The most concerning aspect of synthetic identity fraud is its invisibility. Unlike traditional fraud, there is often no clear victim. Losses are seldom identified as fraud and may instead be absorbed into credit impairments, provisioning, or operational leakage. What appears to be portfolio risk often masks identity risk beneath the surface.
This fundamentally challenges how organisations measure and manage exposure, because risks that are not clearly recognised are far harder to address.
The Hidden Cost of Misplaced Trust
Synthetic identity fraud exposes a structural gap: trust is still treated as an assumption rather than something that is actively managed.
Leaders need to ask more challenging questions:
- How many synthetic identities may already exist within your customer base?
- Where are losses being misclassified or misunderstood?
- What evidence supports the trust placed in customers, devices, and transactions?
At the same time, introducing excessive friction is not the answer. Blanket controls can undermine customer experience and weaken competitiveness. The real challenge is to be more precise, testing trust thoughtfully, at the moments that matter most.
Consumers understand this balance. In the TransUnion report, 85% of South African respondents consider the security of their personal data to be very important when choosing where to transact online. Security is no longer separate from the customer experience, forming part of the value offering.
Trust Must Become Shared Infrastructure
One of the defining challenges of synthetic identity fraud is that no single institution sees the full picture.
Banks, telecommunications providers, payment platforms, retailers, and public institutions each see different parts of the identity journey. Fraudsters exploit those silos, testing one environment, refining in another and monetising elsewhere.
Addressing synthetic identity fraud requires a shift from isolated controls to a connected approach to trust. This includes continuous identity verification across the customer lifecycle, the ability to link identities, devices and behaviours in real time, and stronger collaboration across sectors. Regulatory frameworks that support responsible data sharing are also essential.

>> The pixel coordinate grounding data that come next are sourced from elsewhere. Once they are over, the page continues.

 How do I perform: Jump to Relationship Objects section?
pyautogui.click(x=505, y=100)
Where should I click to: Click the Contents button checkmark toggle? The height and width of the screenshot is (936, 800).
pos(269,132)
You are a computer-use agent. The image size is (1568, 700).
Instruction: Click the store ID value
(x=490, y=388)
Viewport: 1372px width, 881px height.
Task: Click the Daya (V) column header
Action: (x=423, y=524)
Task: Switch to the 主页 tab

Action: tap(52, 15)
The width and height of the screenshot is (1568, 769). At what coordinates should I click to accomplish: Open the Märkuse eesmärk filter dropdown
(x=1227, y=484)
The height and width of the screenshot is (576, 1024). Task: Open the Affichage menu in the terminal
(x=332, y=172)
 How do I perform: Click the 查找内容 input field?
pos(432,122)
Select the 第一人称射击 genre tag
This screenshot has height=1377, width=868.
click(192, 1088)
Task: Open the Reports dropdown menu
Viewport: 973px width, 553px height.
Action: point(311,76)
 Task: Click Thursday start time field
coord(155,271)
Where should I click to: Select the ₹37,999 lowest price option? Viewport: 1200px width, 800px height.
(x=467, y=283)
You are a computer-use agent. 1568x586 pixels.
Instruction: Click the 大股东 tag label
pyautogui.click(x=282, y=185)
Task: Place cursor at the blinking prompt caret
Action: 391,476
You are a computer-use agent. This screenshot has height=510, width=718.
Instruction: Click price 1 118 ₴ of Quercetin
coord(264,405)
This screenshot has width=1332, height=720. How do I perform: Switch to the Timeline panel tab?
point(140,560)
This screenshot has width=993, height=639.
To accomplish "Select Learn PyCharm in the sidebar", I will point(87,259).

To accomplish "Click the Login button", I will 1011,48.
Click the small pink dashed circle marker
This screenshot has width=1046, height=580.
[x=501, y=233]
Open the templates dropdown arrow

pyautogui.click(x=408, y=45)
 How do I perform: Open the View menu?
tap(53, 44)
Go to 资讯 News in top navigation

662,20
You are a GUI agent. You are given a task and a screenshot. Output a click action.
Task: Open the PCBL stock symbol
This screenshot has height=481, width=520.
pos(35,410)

In a real-time payments environment, prevention is critical because once funds are transferred, recovery is often no longer possible.
Reframing Trust in a Real-Time Economy
Fraud has evolved beyond exploiting system weaknesses and is now targeting the very foundation of digital commerce: trust itself.
Organisations must move beyond treating trust as a one-time checkpoint and start designing it as shared infrastructure. One that is dynamic, measurable, and continuously validated.
In a real-time economy, trust needs to move as fast as money. The greatest risk is no longer the customer you fail to onboard, but the one you continue to trust without question.